Here is my log from browser console:
http://image.quickblox.com/459f0469f8c5af77d71775066988.injoit.png

Our product https://qm.quickblox.com is completely broken in Safari 10.1.
So waiting for you guys to release a new update..
Comment 34 Alex Christensen 2017-04-27 10:47:38 PDT
Igor, could you also verify that the latest Safari Technology Preview has fixed your problem?
Comment 35 Igor Khomenko 2017-05-05 05:56:40 PDT
It works fine with dev preview version.
When are you going to push 10.1.1?
Comment 36 Deepak Chaula 2017-05-14 22:41:34 PDT
Hi guys,
When are you going to push fixed 10.1 safari latest version?
Comment 37 Songli Li 2017-05-16 02:46:56 PDT
Hi folks, I've just upgraded Safari to 10.1.1 and this issue can still happen...
Comment 38 Jonas 2017-05-16 02:55:05 PDT
It looks like 10.1.1 only contains Security updates.

https://support.apple.com/en-us/HT207804
Comment 39 Deepak Chaula 2017-05-16 06:25:25 PDT
Yes, still I am facing this issue...
Comment 40 Divya Manian 2017-05-17 16:57:53 PDT
There is a Beta program https://beta.apple.com that would be good to sign up for to get early access on what goes into the next release of Safari ahead of time.
Comment 41 gneius 2017-05-23 05:59:32 PDT
(In reply to Divya Manian from comment #40)
> There is a Beta program https://beta.apple.com that would be good to sign up
> for to get early access on what goes into the next release of Safari ahead
> of time.

Hi, 

We have more and more customer experiencing this issue.

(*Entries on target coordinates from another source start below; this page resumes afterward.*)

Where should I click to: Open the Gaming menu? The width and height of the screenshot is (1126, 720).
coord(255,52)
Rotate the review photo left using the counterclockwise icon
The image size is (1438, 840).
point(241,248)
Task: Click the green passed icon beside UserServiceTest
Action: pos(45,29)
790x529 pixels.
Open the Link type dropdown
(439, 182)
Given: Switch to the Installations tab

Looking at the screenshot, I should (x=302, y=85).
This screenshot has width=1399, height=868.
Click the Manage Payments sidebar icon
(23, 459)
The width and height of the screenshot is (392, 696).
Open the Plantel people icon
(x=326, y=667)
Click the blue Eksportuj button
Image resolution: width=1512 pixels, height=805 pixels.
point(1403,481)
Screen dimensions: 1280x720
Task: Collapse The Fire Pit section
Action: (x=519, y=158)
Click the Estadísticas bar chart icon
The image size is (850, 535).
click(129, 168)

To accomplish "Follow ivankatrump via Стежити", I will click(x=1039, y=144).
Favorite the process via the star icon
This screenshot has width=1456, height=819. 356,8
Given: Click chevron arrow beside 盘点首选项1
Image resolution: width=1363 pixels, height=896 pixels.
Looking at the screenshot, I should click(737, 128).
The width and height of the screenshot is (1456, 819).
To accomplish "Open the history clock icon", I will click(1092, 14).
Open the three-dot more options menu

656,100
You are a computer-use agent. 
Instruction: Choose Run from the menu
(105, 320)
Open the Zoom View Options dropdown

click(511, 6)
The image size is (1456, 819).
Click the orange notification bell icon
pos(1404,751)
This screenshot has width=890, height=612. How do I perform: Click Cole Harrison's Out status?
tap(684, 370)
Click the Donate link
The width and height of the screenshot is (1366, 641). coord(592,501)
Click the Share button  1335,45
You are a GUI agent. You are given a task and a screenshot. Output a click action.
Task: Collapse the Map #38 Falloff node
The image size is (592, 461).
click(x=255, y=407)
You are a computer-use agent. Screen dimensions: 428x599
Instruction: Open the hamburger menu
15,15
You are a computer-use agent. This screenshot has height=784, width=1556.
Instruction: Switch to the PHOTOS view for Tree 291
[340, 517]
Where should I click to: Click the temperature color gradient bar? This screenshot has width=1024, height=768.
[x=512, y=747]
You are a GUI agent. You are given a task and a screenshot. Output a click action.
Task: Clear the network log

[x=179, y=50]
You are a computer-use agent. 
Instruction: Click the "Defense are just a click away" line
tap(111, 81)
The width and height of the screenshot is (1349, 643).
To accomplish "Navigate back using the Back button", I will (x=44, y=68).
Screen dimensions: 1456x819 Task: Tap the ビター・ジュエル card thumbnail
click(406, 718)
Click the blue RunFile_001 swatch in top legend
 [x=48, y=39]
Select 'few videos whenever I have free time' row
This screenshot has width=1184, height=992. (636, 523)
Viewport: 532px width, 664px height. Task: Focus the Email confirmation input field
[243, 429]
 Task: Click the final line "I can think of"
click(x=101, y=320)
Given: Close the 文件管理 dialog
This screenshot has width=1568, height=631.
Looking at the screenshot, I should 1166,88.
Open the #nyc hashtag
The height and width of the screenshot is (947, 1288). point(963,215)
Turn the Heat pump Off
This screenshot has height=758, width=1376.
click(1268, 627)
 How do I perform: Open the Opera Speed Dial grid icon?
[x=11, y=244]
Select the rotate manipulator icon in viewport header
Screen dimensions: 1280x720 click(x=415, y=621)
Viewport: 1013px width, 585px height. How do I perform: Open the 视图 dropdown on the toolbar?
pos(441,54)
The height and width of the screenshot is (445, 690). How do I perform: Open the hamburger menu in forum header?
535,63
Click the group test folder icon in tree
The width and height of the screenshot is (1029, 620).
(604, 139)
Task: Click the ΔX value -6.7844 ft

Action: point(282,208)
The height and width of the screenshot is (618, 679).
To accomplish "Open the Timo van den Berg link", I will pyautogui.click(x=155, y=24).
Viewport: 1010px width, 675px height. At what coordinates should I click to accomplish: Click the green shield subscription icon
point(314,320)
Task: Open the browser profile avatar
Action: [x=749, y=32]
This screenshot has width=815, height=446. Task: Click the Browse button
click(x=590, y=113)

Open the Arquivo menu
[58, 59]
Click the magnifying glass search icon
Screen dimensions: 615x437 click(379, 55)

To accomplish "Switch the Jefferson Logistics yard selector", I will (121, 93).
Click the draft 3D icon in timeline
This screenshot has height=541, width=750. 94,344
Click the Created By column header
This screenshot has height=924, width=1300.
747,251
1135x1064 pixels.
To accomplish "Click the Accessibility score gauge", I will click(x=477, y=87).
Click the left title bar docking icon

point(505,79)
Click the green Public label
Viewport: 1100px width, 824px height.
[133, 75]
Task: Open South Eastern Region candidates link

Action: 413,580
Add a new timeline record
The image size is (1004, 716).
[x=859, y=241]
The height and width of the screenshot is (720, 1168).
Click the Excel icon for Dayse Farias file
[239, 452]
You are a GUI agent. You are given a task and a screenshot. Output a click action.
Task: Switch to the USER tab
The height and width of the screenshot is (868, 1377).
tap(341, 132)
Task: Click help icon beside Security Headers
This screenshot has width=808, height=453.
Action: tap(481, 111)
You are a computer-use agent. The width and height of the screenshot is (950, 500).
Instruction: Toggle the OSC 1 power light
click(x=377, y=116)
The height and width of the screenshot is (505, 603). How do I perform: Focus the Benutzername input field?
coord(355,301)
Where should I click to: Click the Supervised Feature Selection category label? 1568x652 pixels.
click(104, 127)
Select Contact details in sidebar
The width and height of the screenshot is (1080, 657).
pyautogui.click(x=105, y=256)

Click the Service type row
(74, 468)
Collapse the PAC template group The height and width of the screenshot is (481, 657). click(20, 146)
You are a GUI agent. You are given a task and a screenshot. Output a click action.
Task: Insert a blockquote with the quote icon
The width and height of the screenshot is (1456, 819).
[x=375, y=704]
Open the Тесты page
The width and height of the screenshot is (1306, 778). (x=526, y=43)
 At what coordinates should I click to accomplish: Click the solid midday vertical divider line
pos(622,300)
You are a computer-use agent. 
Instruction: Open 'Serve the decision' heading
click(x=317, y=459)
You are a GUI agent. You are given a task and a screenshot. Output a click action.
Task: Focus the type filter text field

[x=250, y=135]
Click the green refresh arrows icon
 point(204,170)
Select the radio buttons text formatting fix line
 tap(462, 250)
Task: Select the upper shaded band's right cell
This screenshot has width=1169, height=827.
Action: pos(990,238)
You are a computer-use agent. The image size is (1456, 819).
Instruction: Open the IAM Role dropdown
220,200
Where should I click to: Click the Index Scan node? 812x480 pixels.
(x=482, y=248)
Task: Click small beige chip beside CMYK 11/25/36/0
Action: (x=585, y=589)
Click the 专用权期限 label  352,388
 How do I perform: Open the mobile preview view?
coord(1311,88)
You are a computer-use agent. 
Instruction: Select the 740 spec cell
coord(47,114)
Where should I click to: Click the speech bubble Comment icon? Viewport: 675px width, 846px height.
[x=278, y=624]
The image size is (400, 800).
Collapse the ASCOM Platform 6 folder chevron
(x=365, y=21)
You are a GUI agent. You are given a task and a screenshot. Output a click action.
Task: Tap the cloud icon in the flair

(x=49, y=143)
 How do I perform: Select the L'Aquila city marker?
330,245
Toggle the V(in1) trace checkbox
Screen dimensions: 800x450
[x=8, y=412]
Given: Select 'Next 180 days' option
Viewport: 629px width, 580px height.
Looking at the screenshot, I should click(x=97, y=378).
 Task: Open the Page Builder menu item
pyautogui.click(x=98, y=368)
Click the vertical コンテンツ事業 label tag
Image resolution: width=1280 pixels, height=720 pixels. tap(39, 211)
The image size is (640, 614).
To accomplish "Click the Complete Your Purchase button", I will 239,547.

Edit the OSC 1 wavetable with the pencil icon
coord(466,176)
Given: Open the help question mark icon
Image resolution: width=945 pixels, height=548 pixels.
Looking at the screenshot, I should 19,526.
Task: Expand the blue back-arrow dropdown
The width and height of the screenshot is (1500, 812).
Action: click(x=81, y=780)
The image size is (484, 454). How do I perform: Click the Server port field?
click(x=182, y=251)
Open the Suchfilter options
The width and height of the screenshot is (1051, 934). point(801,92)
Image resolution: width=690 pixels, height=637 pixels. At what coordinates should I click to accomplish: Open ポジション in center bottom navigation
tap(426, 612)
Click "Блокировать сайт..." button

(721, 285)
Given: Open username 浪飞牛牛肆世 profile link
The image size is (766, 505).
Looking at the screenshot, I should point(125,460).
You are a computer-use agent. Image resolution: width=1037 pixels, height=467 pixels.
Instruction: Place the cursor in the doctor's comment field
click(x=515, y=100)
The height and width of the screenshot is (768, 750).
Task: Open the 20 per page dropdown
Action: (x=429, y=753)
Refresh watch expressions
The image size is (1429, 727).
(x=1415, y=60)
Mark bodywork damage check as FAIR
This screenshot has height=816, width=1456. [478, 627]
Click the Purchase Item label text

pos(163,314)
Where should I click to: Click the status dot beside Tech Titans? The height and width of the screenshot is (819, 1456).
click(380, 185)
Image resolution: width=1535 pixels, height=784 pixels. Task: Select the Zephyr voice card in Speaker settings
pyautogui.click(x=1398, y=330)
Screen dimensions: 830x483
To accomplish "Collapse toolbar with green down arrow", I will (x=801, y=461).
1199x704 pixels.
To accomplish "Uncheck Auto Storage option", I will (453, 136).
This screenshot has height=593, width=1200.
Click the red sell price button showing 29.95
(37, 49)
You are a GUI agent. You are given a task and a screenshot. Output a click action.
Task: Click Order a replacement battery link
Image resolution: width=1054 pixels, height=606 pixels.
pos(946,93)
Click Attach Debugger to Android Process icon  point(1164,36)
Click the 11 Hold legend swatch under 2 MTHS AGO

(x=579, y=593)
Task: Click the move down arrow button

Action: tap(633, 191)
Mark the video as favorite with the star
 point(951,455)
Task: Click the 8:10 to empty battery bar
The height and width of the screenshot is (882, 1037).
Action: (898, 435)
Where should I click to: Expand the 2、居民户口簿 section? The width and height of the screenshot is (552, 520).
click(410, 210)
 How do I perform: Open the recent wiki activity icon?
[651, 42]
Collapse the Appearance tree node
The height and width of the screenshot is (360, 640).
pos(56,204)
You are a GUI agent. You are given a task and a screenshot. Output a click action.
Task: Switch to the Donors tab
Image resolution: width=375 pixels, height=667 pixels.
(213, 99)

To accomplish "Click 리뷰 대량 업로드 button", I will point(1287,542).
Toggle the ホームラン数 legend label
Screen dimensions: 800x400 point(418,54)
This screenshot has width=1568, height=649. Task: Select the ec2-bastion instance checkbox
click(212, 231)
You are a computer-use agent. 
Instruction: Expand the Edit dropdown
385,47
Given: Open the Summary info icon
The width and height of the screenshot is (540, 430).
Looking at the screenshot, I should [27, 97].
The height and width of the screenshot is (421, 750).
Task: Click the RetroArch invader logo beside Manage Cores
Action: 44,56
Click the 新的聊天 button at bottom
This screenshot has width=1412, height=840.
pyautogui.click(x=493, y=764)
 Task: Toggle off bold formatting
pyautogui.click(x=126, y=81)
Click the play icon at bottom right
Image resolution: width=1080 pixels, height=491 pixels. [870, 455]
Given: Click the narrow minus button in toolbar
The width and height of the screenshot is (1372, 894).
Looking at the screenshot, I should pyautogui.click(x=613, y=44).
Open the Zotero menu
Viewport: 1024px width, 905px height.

So far the work around is to add some delay when sending data through websocket. The work around is not really acceptable by our customers as it adds a lot of overhead and reduce performance by a large margin. 

Is it possible to get an ETA on when the fix will make it into the release version of Safari and iOS so we can communicate that to our customers? 

TIA!
qing
Comment 42 Michael Catanzaro 2017-05-23 06:29:27 PDT
Hi, you're unlikely to get a response from Apple developers here, as they're not generally allowed to comment about future product releases. This issue has been fixed in WebKit, and that's as much as you're going to be able to get here.
Comment 43 Jonas 2017-09-14 05:51:01 PDT
Is this confirmed to be part of Safari 11?
Comment 44 Alexey Proskuryakov 2017-09-14 09:26:31 PDT
This is fixed in the latest updates to shipping Safari, in macOS 10.12.6 and iOS 10.3.3.